What is being asked:
Of the lines below, write out exactly those from the line with "2018年8月 (57, 1893)" through the line with "サロンアクセス (98, 204)", both included, and skip the rest.

Provided material:
# # #

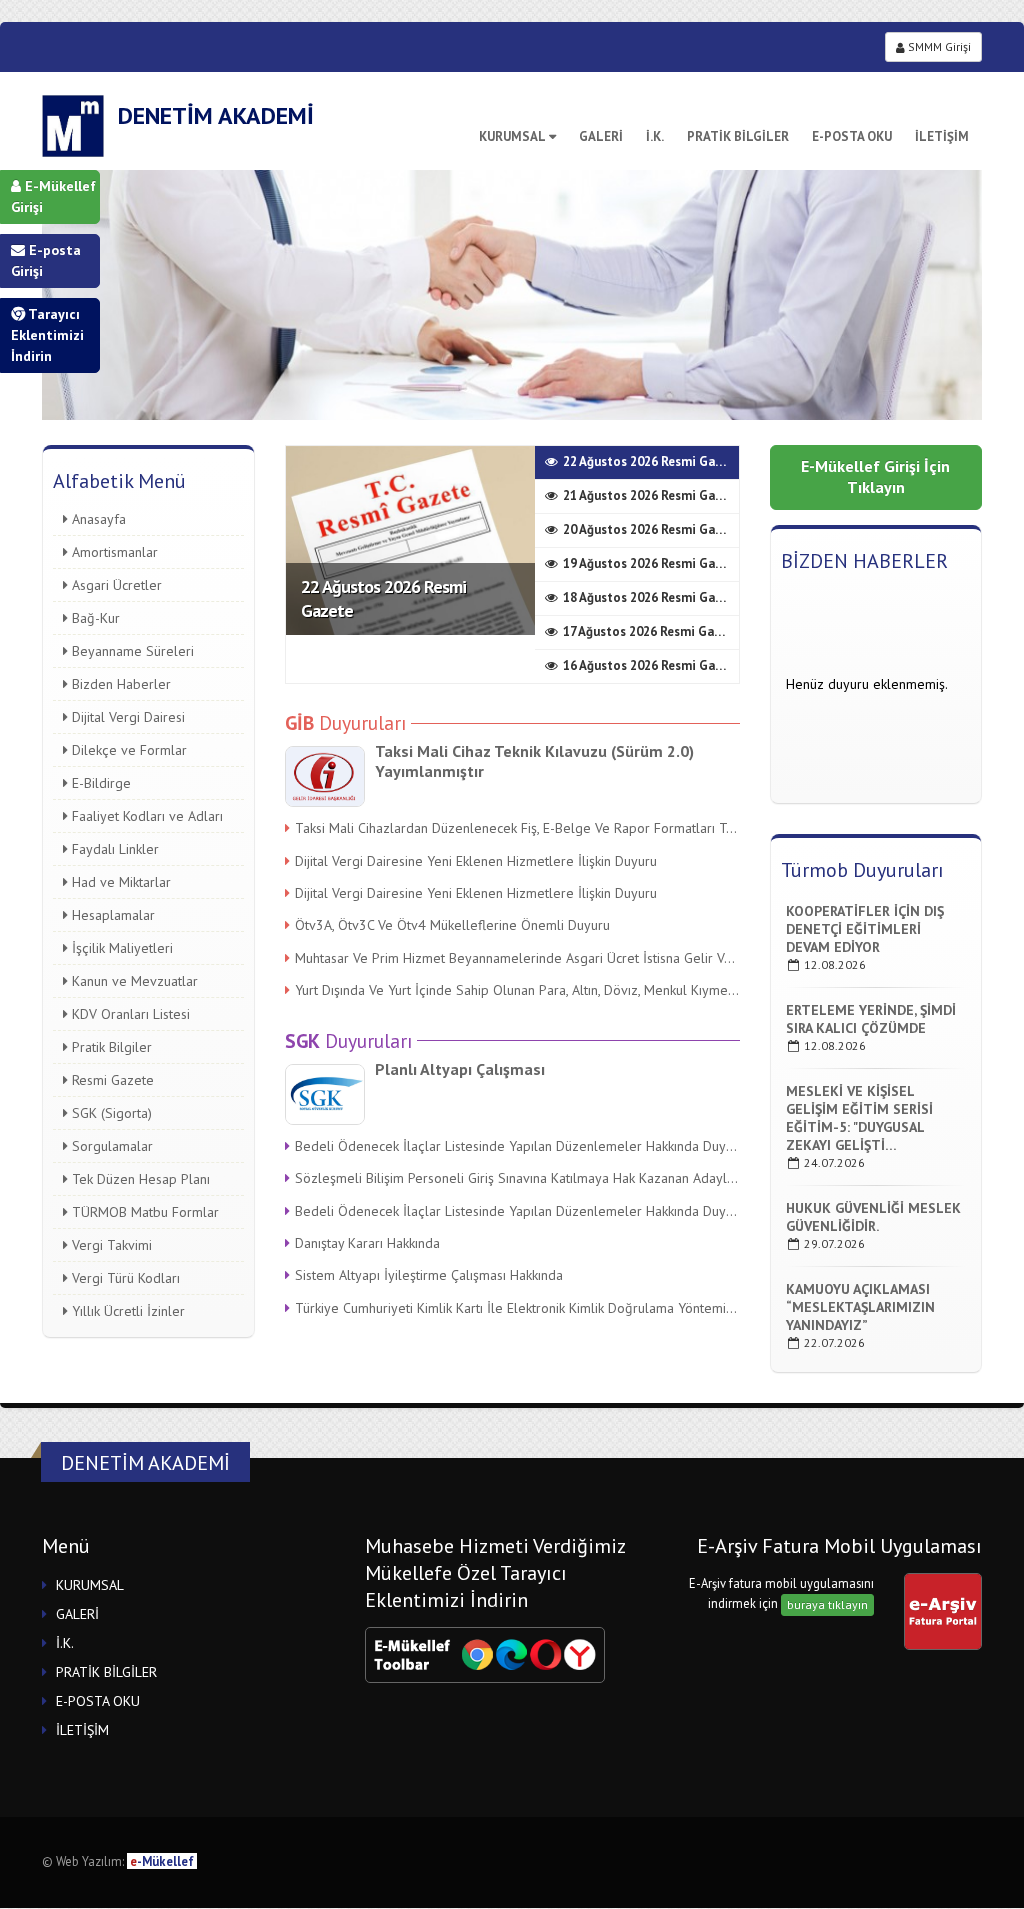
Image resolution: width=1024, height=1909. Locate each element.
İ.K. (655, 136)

# # #

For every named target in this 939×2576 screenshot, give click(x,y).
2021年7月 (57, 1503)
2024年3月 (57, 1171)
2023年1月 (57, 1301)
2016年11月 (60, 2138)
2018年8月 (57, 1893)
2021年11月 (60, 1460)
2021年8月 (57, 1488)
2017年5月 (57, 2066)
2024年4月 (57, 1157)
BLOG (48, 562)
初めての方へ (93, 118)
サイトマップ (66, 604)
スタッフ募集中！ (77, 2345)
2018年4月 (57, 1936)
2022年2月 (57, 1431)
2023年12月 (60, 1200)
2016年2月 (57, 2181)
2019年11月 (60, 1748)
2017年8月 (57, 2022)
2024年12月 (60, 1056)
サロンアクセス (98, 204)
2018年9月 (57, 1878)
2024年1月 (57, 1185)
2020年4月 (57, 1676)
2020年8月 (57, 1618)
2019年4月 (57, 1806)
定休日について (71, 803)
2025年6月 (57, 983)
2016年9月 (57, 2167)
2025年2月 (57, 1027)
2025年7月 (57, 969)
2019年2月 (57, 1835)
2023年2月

# # #

Task solution:
2018年8月 (57, 1893)
2021年11月 (60, 1460)
2021年8月 (57, 1488)
2017年5月 (57, 2066)
2024年4月 (57, 1157)
BLOG (48, 562)
初めての方へ (93, 118)
サイトマップ (66, 604)
スタッフ募集中！ (77, 2345)
2018年4月 (57, 1936)
2022年2月 (57, 1431)
2023年12月 (60, 1200)
2016年2月 (57, 2181)
2019年11月 (60, 1748)
2017年8月 (57, 2022)
2024年12月 (60, 1056)
サロンアクセス (98, 204)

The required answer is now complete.